Why is it OK to waste out time with these postings and automated filtering?
How is that not spam?
I think it's a DoS attack against a firewall posing as a front door.
I sometimes do small-time recruitment for my clients. Each spam resume I receive takes five to ten minutes of my time. Occasionally, a good resume might get missed. The more spam, the less attention I can pay per-resume, the more likely a good candidate will get overlooked.
No one wins.
Regarding stale postings, it's inevitable. When I post an ad, I get X resumes during week one, and I start reviewing them. Some of those people get to an interview. As I am interviewing the first bath, more people are applying. At some point, I find a candidate and we like each other. There are still other people in the pipeline who get rejected because the position is filled. To them, it looks like a stale job posting.
They started the arms race by posting fake jobs and giving the runaround to good candidates. From a power dynamic, people NEED a job to have food and shelter. Established companies don't "need" you (specifically). Then you have the recruiters who flat-out lie about job details and send you to interviews for jobs that pay nothing or require a skill set that is the exact opposite of everything in your resume.
So, you have the company/recruiter with all the power dictating who is allowed to eat. On the other side, there are people seeking employment who get constantly rejected or jerked around for no fault of their own.
In this environment, trust in companies is gone. There is no reason or incentive to "play nice", I need to eat. I WILL do whatever is required to achieve that goal.
This guy should offer AI-job-applying as a service; I'd pay for it.
When individual behave poorly, we should also call them out.
> In this environment, trust in companies is gone.
There are also companies who do good and have very decent recruitment processes.
> This guy should offer AI-job-applying as a service; I'd pay for it.
If people start spamming their resumes more and more, more companies will use automation more and more. Guess who wins this arms race.
I occasionally do small-time ultra-specialized technical recruiting for my clients. I routinely see the same unqualified people blasting their resumes after getting a reject. I can literally tell who they are from the thumbnail previous of their resume.
I don't have much automation. People blasting resumes for jobs they have no chance of landing causes real qualified people to get less attention. Imagine now you are qualified for a particular job, but some exhausted recruiter skips over your resume because they had to wade through so much chaff. You can read about one such experience in a sister comment to your post.

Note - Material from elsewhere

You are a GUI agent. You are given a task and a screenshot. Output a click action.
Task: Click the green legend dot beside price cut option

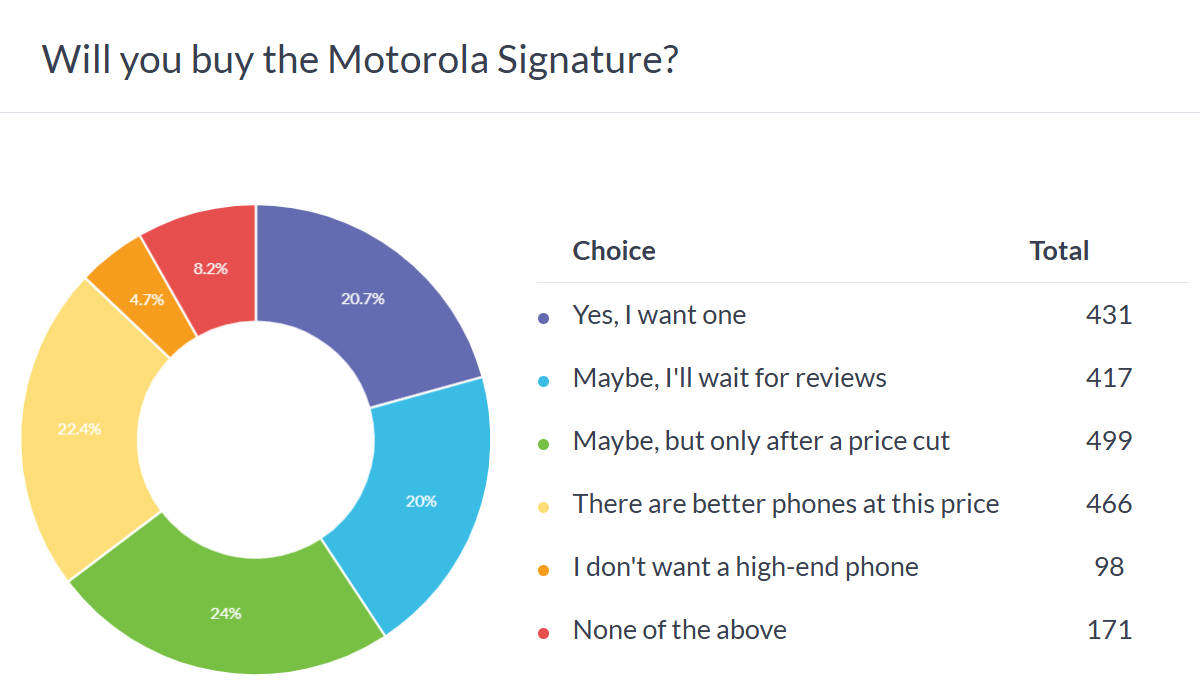click(544, 444)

This tool will make it harder to distinguish between applicants who are keen and those who are just spamming all available jobs.
So congrats, you might make it to interview, but if your AI application does not accurately represent your skills, experience and interest in the role, you've just wasted a whole load of other people's time, including your own.
I'd say about half of resumes we put through to interview already over represent their true experience and ability, to an almost fraudulent degree.